Pixel coordinate grounding data:
--

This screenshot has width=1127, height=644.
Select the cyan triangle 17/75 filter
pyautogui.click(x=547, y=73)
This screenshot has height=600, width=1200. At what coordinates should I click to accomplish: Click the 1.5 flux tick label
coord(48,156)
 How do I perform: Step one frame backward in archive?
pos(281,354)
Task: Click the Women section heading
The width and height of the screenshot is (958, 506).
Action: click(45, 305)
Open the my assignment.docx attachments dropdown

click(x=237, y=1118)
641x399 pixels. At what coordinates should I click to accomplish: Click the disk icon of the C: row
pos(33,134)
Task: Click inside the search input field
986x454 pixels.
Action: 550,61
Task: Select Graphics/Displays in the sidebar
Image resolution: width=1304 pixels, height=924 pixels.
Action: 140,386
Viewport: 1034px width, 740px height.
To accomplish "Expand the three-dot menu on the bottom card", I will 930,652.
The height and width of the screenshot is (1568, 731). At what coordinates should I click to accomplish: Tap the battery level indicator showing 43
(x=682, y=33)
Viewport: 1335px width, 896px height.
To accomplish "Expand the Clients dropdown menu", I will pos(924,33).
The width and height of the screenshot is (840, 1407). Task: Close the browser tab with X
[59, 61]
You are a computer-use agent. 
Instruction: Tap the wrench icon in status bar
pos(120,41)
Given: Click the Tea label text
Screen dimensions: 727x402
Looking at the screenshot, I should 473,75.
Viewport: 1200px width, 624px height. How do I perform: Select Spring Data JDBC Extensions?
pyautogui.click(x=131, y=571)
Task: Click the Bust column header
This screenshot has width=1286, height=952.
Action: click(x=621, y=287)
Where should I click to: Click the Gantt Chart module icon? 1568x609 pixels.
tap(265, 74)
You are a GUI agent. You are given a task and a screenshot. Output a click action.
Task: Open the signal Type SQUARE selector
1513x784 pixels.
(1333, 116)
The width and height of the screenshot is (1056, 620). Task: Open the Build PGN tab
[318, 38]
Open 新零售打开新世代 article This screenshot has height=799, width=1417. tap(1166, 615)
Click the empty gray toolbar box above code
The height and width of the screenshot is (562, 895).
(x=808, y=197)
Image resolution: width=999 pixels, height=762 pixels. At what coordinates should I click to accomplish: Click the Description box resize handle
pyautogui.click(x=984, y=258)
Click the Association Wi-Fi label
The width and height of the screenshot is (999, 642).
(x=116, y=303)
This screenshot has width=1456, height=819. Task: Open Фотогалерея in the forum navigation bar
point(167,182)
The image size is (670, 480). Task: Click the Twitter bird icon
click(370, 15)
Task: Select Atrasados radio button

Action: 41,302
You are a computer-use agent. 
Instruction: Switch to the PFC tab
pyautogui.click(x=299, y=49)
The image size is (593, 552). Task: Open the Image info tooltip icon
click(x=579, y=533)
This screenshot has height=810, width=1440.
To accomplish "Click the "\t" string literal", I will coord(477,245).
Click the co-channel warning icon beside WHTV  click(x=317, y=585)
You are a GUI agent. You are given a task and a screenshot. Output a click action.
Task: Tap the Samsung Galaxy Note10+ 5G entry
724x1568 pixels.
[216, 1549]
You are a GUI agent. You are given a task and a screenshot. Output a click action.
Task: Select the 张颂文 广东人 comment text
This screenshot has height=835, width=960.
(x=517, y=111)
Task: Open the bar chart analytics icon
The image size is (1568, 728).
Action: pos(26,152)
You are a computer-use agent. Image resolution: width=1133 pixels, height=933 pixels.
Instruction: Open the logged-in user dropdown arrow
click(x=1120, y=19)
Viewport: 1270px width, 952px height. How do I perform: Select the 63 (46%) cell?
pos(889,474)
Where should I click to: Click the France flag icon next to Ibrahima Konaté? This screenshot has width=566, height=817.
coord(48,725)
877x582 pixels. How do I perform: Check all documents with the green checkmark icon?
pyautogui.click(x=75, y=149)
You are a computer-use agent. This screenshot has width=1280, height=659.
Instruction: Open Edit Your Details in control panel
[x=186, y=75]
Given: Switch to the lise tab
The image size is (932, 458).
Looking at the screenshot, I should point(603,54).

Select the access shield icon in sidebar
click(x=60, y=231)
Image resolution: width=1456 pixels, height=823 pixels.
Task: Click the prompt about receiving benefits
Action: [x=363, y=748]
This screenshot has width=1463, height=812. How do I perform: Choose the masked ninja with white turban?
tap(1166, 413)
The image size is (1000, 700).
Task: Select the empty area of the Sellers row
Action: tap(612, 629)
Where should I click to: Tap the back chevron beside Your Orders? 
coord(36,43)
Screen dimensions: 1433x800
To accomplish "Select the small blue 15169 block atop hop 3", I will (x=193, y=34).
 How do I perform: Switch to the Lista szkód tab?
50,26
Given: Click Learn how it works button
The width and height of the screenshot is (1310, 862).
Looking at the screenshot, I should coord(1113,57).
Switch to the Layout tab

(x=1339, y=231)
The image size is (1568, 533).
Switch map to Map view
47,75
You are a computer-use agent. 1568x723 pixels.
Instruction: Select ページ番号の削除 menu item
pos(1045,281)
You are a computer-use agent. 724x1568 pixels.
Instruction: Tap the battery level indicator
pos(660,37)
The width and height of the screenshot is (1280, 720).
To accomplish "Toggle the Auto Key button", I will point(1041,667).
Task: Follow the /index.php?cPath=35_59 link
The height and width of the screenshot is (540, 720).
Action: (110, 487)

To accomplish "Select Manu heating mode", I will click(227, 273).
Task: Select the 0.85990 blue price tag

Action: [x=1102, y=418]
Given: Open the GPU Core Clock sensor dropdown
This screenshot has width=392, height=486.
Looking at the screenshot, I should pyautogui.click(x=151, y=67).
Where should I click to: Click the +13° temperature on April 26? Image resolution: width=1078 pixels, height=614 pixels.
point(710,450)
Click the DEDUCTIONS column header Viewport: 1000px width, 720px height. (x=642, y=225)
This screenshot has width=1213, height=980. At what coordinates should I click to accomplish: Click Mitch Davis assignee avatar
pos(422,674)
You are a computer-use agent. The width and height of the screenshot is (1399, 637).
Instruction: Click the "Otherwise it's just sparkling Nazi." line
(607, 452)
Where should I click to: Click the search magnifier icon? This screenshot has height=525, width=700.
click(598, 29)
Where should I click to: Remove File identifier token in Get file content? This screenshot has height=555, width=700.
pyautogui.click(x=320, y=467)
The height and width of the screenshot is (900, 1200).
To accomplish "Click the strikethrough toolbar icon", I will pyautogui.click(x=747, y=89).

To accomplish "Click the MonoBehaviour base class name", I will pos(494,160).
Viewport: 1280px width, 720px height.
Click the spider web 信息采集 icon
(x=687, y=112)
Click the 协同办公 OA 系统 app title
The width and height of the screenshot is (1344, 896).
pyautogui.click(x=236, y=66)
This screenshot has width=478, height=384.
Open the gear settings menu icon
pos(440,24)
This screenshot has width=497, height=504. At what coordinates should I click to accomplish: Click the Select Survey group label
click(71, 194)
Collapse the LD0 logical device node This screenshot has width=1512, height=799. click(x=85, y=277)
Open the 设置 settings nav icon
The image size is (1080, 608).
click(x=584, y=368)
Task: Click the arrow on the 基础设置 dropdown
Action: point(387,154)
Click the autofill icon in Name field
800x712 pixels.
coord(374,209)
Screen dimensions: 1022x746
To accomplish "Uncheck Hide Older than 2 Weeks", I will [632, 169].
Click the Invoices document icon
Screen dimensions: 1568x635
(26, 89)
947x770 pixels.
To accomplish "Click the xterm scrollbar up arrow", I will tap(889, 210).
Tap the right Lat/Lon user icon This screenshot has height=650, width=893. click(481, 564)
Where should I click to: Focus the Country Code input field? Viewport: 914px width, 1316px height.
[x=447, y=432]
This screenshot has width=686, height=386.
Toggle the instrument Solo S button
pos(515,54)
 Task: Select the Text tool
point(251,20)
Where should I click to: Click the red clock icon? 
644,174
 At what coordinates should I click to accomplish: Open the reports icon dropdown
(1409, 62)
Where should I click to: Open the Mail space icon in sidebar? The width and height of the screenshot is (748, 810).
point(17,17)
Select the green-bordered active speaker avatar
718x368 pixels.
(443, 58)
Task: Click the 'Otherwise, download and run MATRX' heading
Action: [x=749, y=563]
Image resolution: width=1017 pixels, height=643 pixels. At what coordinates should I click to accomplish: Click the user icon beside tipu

--

Send back an exact copy of only the lines from the line with "This screenshot has height=810, width=1440." up to and including the line with "Task: Open the bar chart analytics icon" in the data above.

This screenshot has height=810, width=1440.
To accomplish "Click the "\t" string literal", I will coord(477,245).
Click the co-channel warning icon beside WHTV  click(x=317, y=585)
You are a GUI agent. You are given a task and a screenshot. Output a click action.
Task: Tap the Samsung Galaxy Note10+ 5G entry
724x1568 pixels.
[216, 1549]
You are a GUI agent. You are given a task and a screenshot. Output a click action.
Task: Select the 张颂文 广东人 comment text
This screenshot has height=835, width=960.
(x=517, y=111)
Task: Open the bar chart analytics icon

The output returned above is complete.